Some even went as far as calling him "Kaffir" and "Rafidi" (although he's publicly Sunni).
He also has been accused of trying to change Islam to fit the Western agenda. These controversies are mostly due to his following an Islamic modernism approach and rejection to some points in Islam regarding women's rights and what he considers as "violence."

===Controversy in the West===
In 2007 Austrian media described him as a controversial figure: liberal in theology and opposing terrorism in Europe, his preaching on Middle Eastern politics has praised anti-Israeli militants and led to accusations of supporting Hamas against Israel. Called an "enlightened and reforming imam by one commentator, particularly with regard to women's issues," in 2014 he again reportedly preached in support of Hamas, although the accuracy of the translation was called into question.

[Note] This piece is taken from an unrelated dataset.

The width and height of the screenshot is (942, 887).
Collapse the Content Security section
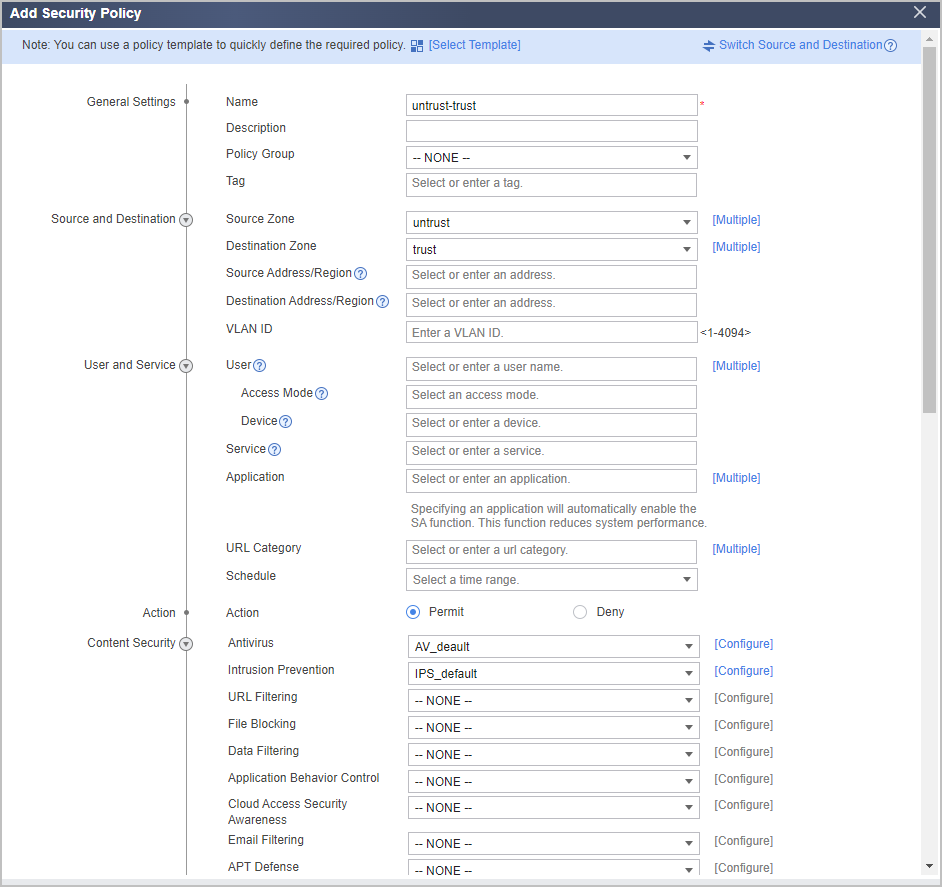tap(186, 644)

During a speech at the Strasbourg Islamic center, a video of which was posted on the internet in January 2011 (as translated by MEMRI), Ibrahim claimed that Nicolaus Copernicus had actually stolen ideas from the Arab Islamic astronomer Abu Al-Hasan Ibn Al-Shatir, he is not the only scholar to suggest this. Ibrahim claimed that "a Polish prime minister" when on a visit to Syria, supposedly admitted this to the president Hafez al-Assad. He also claimed that other western scientists, including Galileo Galilei, Tycho Brahe, Johannes Kepler, and Leonardo da Vinci were actually "thieves...who robbed the Islamic heritage, which was kept in the darkness of church crypts for over 200 years."Ibrahim also claimed that Muslim scientist Baha Al-Amili had developed a formula for "perpetual energy" and created lighting in a mosque in the city of Isfahan that burned indefinitely without any energy source.